# Source
Not anytime soon, it isn't.

It's true that Turkey is in talks to try to become a member of the EU, and that the current government – and Boris Johnson – have spoken out in favour of its membership. However, those talks have been going on for a decade, and in that time Turkey has achieved only one of 35 criteria required to even be considered for membership.

Even if those 35 conditions were to be met (which does not look likely anytime soon), every EU member state would then have a veto over whether or not Turkey gets to join the union. And there is no shortage of other EU nations ready to wield the veto on Turkey: Greece and Cyprus are obvious opponents, but France historically has also been against Turkish accession, as have Germany's largest political parties. Realistically, there is very little prospect of Turkey joining the EU at any point in the short or medium term.

4. The UK can't veto Turkey's membership of the European Union.

No UK PM can veto NATO ally Turkey's accession, PM telling the public it won't be my problem is no comfort at all. #bbcqt @vote_leave

Twitter

On the face of it, Penny Mordaunt's claim here is simply false: The UK explicitly does have a formal veto on any new country joining the European Union.

# What the exercise asks
Check the following statements against the passage on Turkey's bid to join the EU. For each, answer yes or no and quote the words of the passage that decide it. 1. Turkey has met one of the criteria required to be considered for membership. 2. Turkey's membership talks began less than five years ago. 3. The UK has no formal veto on a new country joining the European Union.

# Dataset records

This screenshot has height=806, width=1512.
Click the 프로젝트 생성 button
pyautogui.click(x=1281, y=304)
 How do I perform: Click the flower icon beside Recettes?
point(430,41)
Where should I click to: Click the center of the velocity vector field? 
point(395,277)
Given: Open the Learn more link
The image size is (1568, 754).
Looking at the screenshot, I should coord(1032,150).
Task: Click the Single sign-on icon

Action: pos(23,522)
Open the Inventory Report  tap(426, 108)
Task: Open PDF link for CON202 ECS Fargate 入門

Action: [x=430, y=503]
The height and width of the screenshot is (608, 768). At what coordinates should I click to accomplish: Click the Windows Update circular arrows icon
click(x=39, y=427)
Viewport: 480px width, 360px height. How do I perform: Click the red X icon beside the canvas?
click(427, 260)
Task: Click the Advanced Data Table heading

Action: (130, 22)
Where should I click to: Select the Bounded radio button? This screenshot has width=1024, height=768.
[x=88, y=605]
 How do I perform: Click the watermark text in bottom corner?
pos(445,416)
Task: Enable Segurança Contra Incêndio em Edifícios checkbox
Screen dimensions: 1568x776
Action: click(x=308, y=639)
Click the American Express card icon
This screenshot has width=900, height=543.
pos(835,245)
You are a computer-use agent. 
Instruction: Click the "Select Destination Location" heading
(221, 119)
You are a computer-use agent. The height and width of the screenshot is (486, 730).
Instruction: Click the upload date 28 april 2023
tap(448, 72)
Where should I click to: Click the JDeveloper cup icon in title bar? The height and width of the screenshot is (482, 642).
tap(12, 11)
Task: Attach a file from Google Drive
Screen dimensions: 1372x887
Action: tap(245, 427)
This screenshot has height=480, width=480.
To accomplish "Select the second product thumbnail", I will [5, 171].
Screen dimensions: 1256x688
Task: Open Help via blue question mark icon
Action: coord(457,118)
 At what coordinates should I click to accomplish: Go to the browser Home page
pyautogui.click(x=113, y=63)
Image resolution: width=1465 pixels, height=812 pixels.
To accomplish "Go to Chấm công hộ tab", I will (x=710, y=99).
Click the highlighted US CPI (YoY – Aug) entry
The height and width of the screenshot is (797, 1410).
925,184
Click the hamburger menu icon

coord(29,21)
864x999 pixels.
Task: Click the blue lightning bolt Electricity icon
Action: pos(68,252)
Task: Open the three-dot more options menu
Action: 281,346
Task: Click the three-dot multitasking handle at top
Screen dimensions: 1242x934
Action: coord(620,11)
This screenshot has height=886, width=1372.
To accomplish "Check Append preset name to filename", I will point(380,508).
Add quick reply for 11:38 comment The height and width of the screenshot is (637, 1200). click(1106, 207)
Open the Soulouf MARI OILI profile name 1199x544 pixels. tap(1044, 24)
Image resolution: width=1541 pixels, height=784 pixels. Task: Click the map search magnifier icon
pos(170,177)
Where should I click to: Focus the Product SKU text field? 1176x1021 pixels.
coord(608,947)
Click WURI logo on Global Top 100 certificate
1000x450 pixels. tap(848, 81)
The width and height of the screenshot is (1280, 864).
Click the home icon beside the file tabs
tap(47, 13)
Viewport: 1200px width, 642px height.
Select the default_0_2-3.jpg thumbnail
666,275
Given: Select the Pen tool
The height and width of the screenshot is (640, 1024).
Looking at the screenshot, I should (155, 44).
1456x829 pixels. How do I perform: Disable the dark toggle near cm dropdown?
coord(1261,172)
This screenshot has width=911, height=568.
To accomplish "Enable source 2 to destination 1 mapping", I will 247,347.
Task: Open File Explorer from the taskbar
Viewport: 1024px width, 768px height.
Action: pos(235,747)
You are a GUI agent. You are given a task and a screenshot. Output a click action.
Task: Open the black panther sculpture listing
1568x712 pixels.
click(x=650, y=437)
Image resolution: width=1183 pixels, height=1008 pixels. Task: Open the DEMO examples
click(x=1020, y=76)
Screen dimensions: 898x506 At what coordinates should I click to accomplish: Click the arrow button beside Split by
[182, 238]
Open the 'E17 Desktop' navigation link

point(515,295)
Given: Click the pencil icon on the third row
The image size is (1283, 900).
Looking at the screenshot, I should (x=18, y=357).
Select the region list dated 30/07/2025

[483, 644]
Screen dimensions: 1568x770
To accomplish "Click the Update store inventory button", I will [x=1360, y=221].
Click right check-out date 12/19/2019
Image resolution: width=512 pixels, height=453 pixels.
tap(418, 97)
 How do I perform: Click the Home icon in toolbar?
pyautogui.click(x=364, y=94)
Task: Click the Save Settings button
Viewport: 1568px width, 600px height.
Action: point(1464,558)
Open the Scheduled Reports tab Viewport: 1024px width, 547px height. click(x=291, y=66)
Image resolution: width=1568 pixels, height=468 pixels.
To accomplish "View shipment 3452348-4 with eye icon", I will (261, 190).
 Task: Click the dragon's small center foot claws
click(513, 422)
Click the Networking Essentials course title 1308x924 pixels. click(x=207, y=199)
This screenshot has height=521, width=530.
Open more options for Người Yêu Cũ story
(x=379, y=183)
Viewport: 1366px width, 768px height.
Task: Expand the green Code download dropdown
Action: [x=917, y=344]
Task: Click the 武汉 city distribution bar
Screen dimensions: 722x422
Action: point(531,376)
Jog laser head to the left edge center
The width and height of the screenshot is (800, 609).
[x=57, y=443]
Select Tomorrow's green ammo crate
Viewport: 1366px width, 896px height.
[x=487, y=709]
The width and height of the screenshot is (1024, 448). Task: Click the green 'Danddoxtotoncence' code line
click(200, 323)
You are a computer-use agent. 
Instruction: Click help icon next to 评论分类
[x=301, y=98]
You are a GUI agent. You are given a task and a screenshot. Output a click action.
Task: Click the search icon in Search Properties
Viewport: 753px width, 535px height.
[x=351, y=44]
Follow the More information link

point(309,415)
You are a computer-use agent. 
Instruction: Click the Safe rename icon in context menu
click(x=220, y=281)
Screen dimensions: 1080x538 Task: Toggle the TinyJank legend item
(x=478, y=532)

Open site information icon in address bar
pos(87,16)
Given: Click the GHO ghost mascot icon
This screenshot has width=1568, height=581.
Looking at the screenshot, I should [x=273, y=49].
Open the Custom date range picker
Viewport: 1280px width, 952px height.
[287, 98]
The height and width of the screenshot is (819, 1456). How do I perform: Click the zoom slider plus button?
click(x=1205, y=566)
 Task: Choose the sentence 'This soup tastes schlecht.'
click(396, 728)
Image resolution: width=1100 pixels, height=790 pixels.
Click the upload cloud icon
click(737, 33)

# Expected answer
1. Yes: "in that time Turkey has achieved only one of 35 criteria required to even be considered for membership"
2. No: "those talks have been going on for a decade"
3. No: "The UK explicitly does have a formal veto on any new country joining the European Union"